From Bloomberg:

U.S. Economy Probably Expanded at Slower Pace in Fourth Quarter

The deepening housing slump brought U.S. growth to a near standstill in the fourth quarter and has now probably tipped the world’s biggest economy into a recession, economists said ahead of a government report today.

Gross domestic product advanced at a 0.6 percent annual rate in the last three months of 2007, matching the weakest pace in five years, according to the median projection of economists surveyed by Bloomberg News. The economy grew at a 4.9 percent pace in last year’s third quarter.

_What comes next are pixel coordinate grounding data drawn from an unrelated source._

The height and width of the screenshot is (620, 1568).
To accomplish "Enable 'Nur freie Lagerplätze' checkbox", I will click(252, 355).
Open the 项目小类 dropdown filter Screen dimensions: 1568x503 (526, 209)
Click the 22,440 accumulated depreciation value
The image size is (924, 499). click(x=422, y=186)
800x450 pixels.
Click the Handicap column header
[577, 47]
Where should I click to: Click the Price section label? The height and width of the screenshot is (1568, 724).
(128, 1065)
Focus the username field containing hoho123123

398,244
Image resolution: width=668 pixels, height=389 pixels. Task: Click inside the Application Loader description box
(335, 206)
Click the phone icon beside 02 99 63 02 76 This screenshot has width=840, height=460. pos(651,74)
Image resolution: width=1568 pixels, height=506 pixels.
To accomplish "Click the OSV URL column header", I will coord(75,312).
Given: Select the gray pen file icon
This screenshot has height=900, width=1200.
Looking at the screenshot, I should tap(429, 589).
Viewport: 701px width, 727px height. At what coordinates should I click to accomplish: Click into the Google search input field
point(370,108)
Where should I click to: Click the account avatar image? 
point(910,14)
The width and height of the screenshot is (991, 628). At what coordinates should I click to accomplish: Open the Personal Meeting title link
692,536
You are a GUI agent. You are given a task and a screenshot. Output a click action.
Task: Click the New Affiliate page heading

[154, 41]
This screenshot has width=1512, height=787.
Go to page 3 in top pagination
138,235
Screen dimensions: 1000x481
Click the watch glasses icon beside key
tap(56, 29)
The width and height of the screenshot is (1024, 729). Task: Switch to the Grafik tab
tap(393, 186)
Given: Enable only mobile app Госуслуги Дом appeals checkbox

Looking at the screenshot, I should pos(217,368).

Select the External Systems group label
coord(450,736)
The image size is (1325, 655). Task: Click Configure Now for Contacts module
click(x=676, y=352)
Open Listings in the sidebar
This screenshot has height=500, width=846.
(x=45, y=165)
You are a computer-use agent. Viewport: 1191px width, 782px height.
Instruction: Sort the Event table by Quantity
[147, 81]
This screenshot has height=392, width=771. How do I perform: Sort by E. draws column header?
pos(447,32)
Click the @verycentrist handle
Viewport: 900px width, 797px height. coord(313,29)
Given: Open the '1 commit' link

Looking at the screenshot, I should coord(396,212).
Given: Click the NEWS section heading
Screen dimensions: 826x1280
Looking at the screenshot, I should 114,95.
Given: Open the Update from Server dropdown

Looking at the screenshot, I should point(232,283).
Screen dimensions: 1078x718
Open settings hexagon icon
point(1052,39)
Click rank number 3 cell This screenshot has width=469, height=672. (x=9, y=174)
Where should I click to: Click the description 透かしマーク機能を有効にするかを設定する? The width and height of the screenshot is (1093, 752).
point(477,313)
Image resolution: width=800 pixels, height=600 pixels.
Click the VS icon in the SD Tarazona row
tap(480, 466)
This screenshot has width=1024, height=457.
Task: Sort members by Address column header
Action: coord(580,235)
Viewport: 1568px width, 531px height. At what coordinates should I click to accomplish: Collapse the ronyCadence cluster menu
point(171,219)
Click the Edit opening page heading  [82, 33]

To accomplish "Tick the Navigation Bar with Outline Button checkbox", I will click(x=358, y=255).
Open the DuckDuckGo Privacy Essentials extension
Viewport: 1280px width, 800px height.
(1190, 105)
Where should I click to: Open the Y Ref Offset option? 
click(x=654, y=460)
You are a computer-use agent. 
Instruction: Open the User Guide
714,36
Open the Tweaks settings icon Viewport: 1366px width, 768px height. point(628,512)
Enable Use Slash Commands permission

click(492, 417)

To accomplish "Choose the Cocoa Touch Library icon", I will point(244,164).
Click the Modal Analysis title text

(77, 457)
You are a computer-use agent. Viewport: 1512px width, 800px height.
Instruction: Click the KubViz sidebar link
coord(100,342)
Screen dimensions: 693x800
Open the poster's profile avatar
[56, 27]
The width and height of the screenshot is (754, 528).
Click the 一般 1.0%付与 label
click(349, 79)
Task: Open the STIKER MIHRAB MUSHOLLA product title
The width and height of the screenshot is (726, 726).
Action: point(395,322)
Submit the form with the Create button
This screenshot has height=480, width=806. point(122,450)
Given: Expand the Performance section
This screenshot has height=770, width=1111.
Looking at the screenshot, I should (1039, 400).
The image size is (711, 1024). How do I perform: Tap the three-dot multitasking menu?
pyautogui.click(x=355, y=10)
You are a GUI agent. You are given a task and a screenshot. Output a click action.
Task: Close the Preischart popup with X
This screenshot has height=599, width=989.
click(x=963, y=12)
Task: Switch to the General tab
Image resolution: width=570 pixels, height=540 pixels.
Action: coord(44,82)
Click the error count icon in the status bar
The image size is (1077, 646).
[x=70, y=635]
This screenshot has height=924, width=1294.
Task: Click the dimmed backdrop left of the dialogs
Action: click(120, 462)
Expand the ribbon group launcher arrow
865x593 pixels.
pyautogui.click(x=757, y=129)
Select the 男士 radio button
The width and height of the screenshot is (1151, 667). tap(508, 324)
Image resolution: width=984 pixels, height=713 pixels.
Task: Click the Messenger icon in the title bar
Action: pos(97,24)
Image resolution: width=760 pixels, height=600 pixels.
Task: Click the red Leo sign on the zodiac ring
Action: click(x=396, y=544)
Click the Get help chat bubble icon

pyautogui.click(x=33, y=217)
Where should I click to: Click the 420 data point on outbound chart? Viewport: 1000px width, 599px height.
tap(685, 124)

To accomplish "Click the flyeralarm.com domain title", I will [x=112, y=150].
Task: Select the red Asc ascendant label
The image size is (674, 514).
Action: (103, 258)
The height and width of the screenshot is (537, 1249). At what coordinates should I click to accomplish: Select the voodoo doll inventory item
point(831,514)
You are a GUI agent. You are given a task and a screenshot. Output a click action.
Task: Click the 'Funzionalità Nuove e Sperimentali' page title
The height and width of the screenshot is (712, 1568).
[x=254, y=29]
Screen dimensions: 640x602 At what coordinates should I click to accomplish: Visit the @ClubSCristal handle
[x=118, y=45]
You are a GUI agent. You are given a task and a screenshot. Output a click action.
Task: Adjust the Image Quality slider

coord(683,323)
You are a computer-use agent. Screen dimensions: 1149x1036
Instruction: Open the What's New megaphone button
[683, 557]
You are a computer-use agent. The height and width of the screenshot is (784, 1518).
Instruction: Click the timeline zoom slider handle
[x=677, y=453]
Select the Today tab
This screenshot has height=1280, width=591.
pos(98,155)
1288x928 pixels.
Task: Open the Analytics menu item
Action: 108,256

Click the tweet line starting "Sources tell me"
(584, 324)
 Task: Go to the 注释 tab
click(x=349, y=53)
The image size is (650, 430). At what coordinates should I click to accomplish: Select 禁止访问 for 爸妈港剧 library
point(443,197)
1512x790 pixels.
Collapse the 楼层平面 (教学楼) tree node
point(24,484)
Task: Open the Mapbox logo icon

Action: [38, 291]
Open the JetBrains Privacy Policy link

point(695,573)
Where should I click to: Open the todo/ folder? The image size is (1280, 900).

So far this year, consumer spending has stalled, and business investment and commercial construction have joined home building in decline. The Federal Reserve’s interest-rate reductions and the government’s rebate checks won’t influence the economy soon enough to sustain the six-year expansion.

“We’re getting a picture of the economy that looks like what you would expect for a recession,” said Michael Feroli, an economist at JPMorgan Chase & Co. in New York.

The Commerce Department is scheduled to release the GDP report at 8:30 a.m. in Washington. The 70 estimates in the Bloomberg News survey ranged from no growth to 1 percent. The figures are the second revision of data first issued in January and will, for the first time, include estimates on corporate profits.

“The consumer is under extreme stress,” AutoNation Inc. Chief Executive Officer Michael Jackson said in a Bloomberg Television interview on March 19. AutoNation is the largest publicly traded U.S. car dealer.

“The weakness coming from consumer and business spending will be ugly,” said Scott Anderson, a senior economist at Wells Fargo & Co. in Minneapolis.

More and more economists are forecasting a recession. Martin Feldstein, the Harvard economics professor who heads the research group that determines when downturns begin, said this month that a contraction had already begun.